Hace tiempo decidí dejar de resistirme a la inteligencia artificial (IA) y sucumbir a sus encantos. No imaginéis que me he quitado 30 años de mi cabeza y que me siento generación Z. El motivo es mucho más sencillo que un cambio generacional o de mentalidad. Se trata simplemente de optimizar mi tiempo. En mi caso, he descubierto que ChatGPT o Claude pueden leer mucho más rápido, asimilar más información y hacer unos gráficos mucho mejor que yo. Hasta anteayer, mi mundo digital respondía a dos premisas: desconexión de redes sociales y conexión a la IA, combinación aparentemente perfecta para mí, pero de muy corto recorrido, ya que se trata de un mundo en constante transformación, y el lunes volvió a cambiar el tablero con la presentación de DeepSeek, la alternativa china a ChatGPT. Es cierto que el gigante chino en algún momento entraría en el juego de la IA, pero era imprevisible que liderara todas las listas de descargas y que además fuera de código abierto y gratuita. El código abierto supone que cualquiera puede desarrollarlo, modificarlo o adaptarlo a lo que necesite, y de forma gratuita. En resumen, una bomba para la hegemonía norteamericana que ha generado desplome bursátil de empresas relacionadas con este sector, teniendo afectación hasta el mercado europeo.
Supongo que no es casualidad, pero la presentación de DeepSeek se ha realizado al mismo tiempo que Donald Trump presentaba su proyecto Stargate, consistente en invertir nada menos que 500.000 millones de dólares en IA.

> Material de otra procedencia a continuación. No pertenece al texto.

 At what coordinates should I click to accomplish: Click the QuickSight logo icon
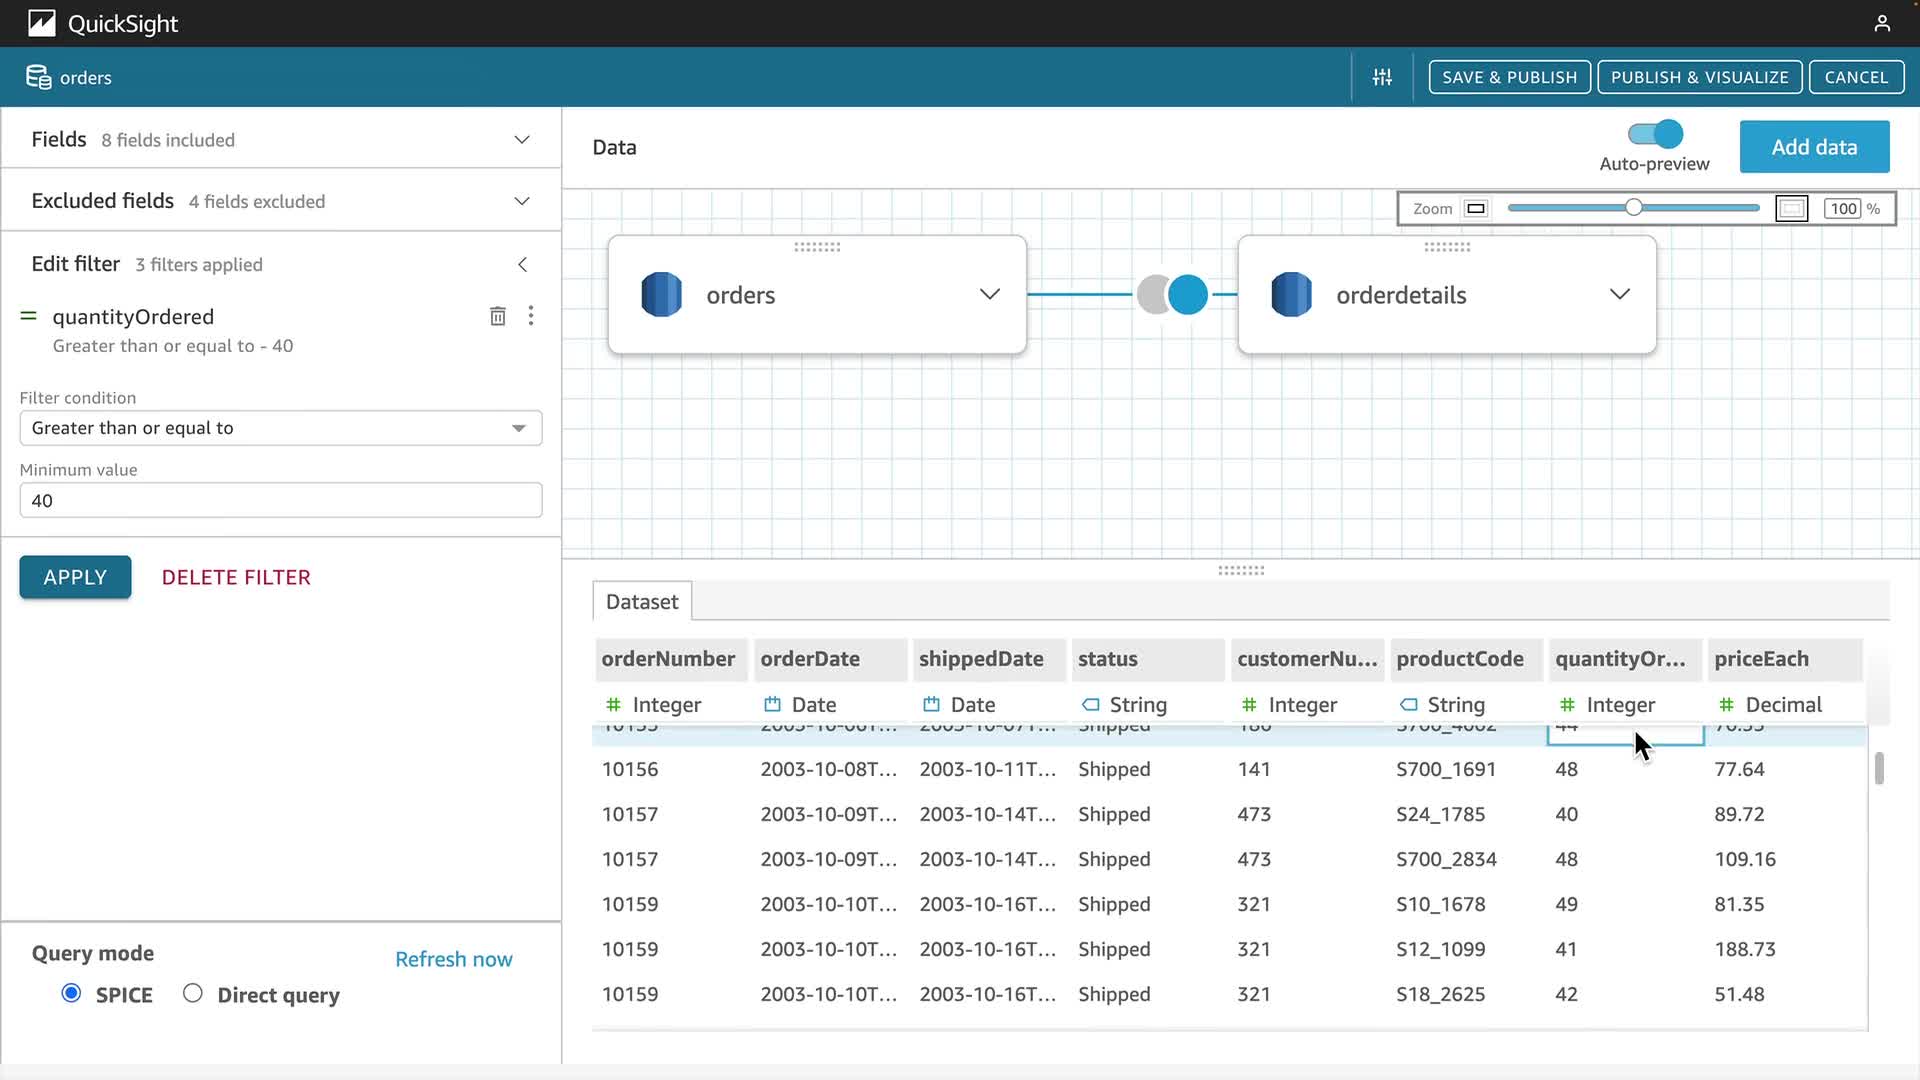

Sin embargo, no me gustaría que se infiera de mis palabras que todo lo que rodea a la IA es magnífico y que está al nivel del descubrimiento del fuego, nada más dejos de mi percepción. Soy consciente de los riesgos del uso de la tecnología para la manipulación de la información, o la existencia de la censura en el caso de DeepSeek y por supuesto de la imperiosa necesidad de una regulación armonizada de la IA a nivel mundial, pero todo ello no impide que asuma que es una realidad y que ha venido para quedarse.